Maule’s PRP was opened under cause number 54317-2-I. The argument Maule has submitted for the PRP is much more extensive than the statement of additional grounds he submitted in the appeal. Moreover, Maule lists two additional grounds for review in his statement (although he appears to be raising more than two issues) but lists nineteen grounds for relief in his PRP. On September 30, 2004, this Court stayed consideration of the PRP pending resolution of the appeal.

As we noted in Maule’s first appeal, it is not appropriate to consider in a direct appeal matters that depend on facts outside the record.

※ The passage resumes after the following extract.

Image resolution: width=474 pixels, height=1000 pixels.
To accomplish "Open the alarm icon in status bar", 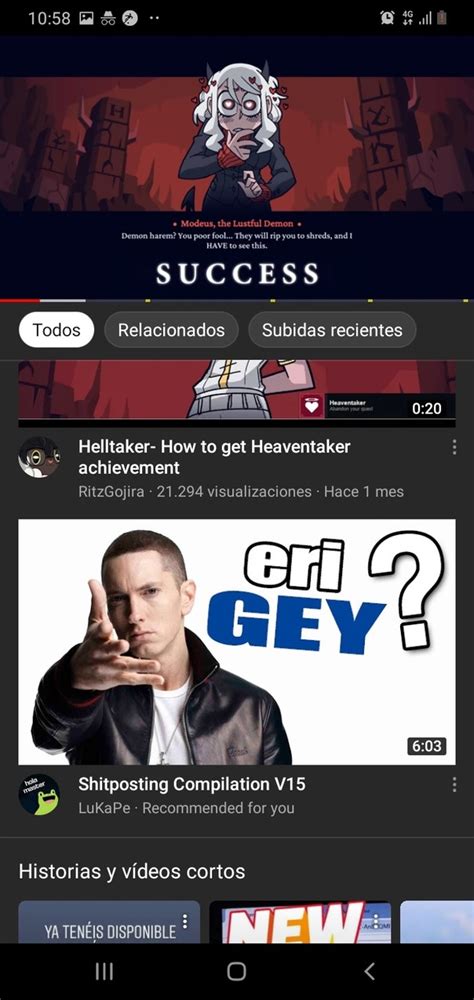I will (x=387, y=18).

State v. McFarland, 127 Wn.2d 322, 335, 899 P.2d 1251
(1995). Moreover, as this is Maule’s second appeal, the issues he may now raise are limited. State v. Worl, 129 Wn.2d 416, 424-26, 918 P.2d 905 (1996). Finally, the issues raised in the statement of additional grounds do not appear to relate to the resentencing but rather to earlier proceedings. Under the circumstances, we deem it inappropriate to consider the issues raised in Maule’s pro se statement in this direct appeal or to decide the PRP issues by consolidating the matters or considering all or part of the PRP briefing by reference. Maule may pursue these issues in the context of his PRP, subject to the whatever limitations may bar issues that were or could have been raised previously.

Affirmed.

COLEMAN, J., GROSSE, J. and BAKER, J.

[1] Maule relies on United States v. Miles, 228 F. Supp. 2d 1130 (E.D. Cal. 2002). But Miles appears to have been rejected by other federal courts. See, e.g., U.S. v. Kincade, 379 F.3d 813
(9th Cir. 2004); U.S. v. Kimler, 335 F.3d 1132 (10th Cir. 2003), cert. denied, 124 S. Ct. 945 (2003), Vore v. U.S. Dep’t of Justice, 281 F. Supp. 2d 1129 (D. Ariz. 2003); Miller v. U.S. Parole Comm’n, 259 F. Supp. 2d 1166 (D. Kan. 2003).